### Problem
Your output must reproduce all the records below precisely and contain no pictures.

[[ Data section, beginning ]]

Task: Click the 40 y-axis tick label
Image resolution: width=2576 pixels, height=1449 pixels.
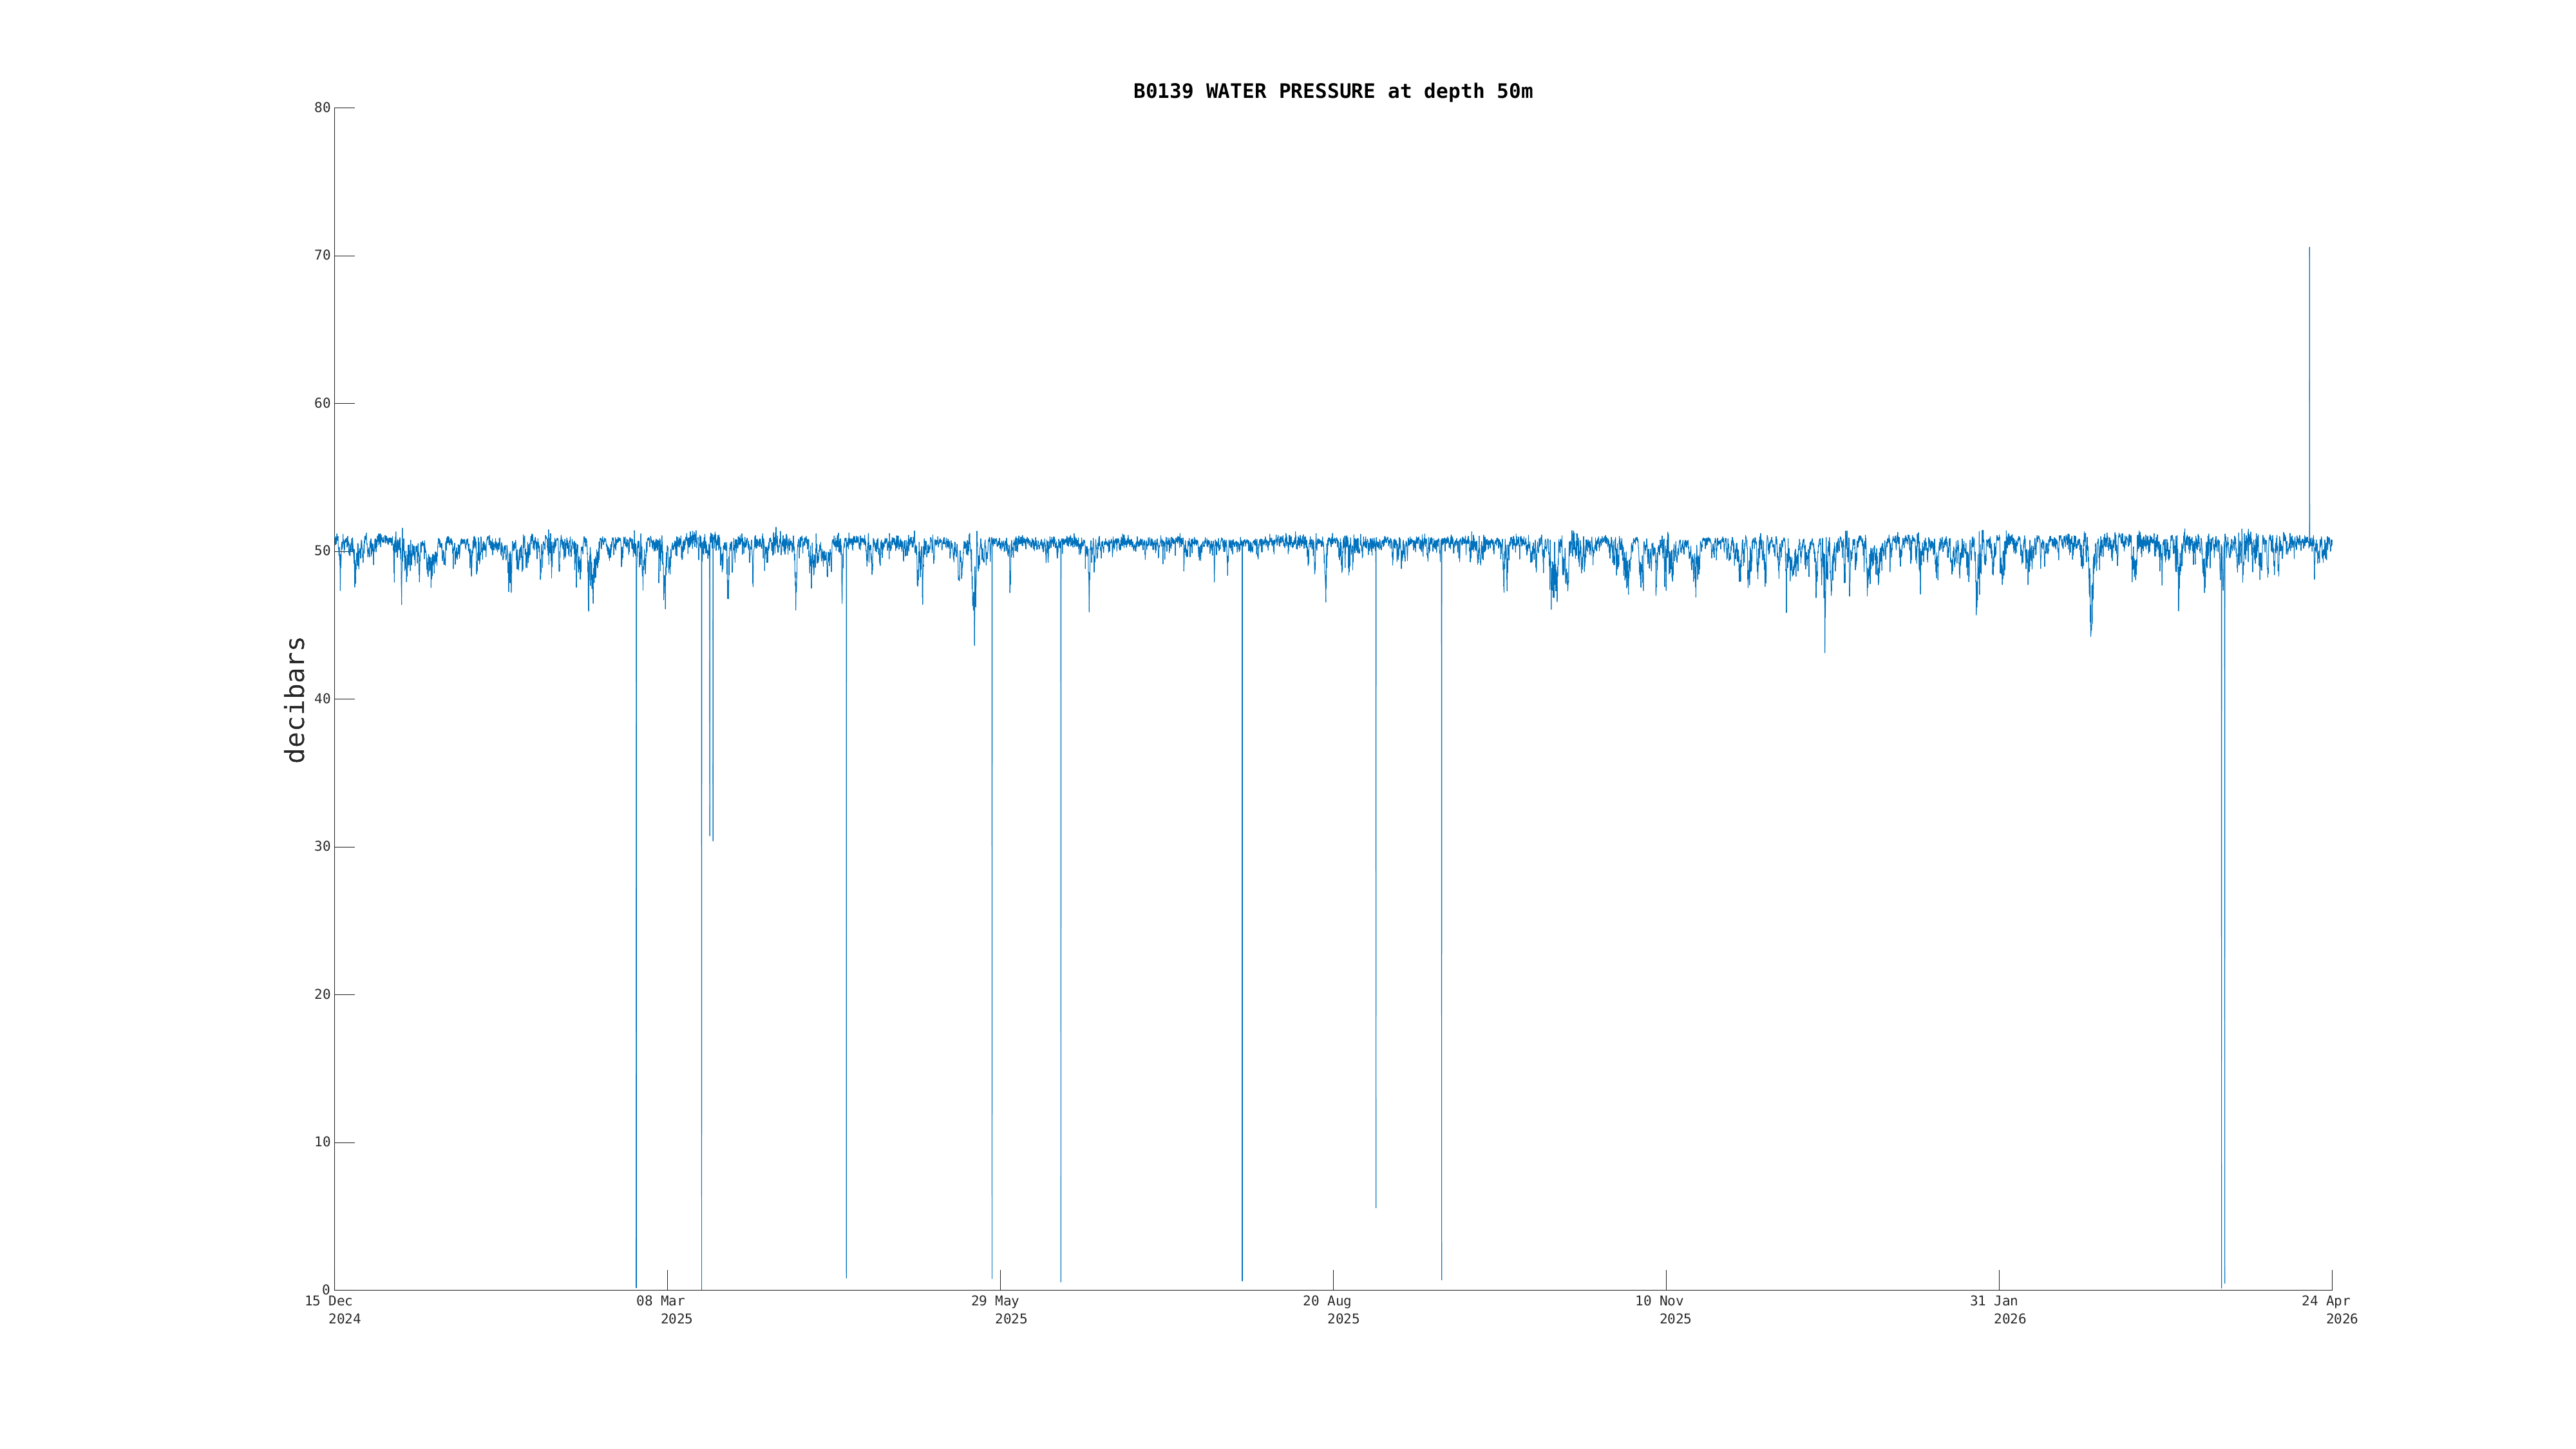Action: [x=322, y=699]
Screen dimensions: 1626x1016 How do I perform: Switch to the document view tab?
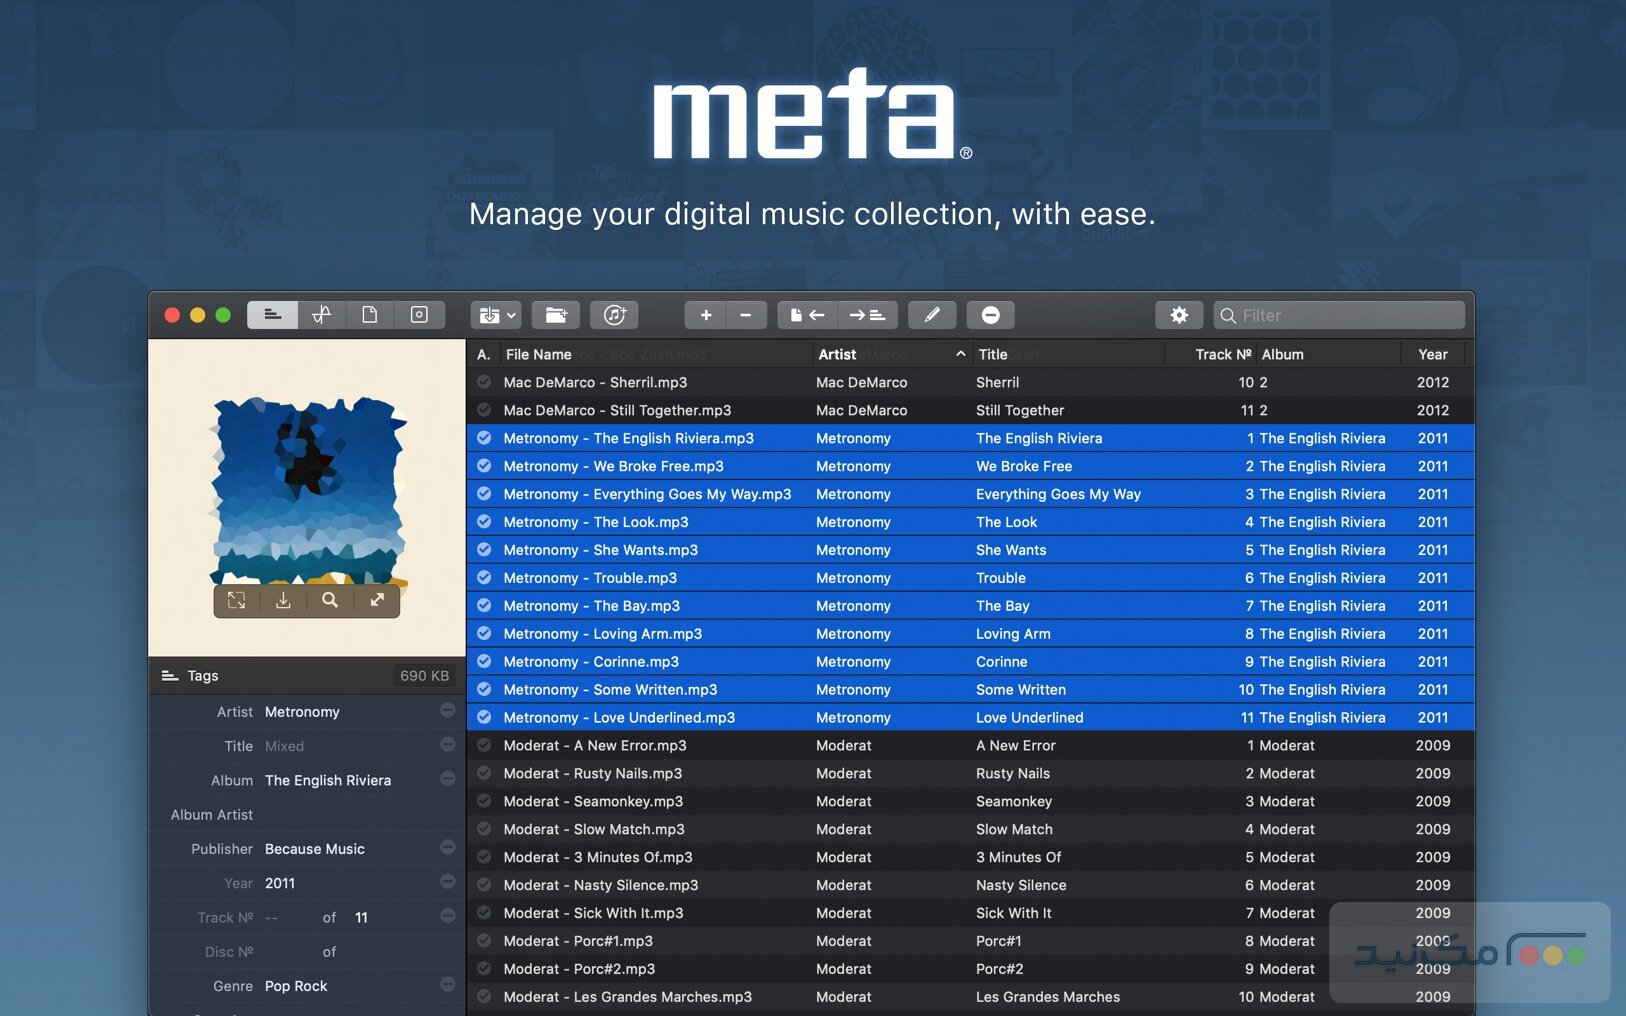[370, 315]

[[ Data section, end ]]

### Answer to the exercise
Task: Click the 40 y-axis tick label
Image resolution: width=2576 pixels, height=1449 pixels.
Action: [x=322, y=699]
Screen dimensions: 1626x1016 How do I perform: Switch to the document view tab?
[370, 315]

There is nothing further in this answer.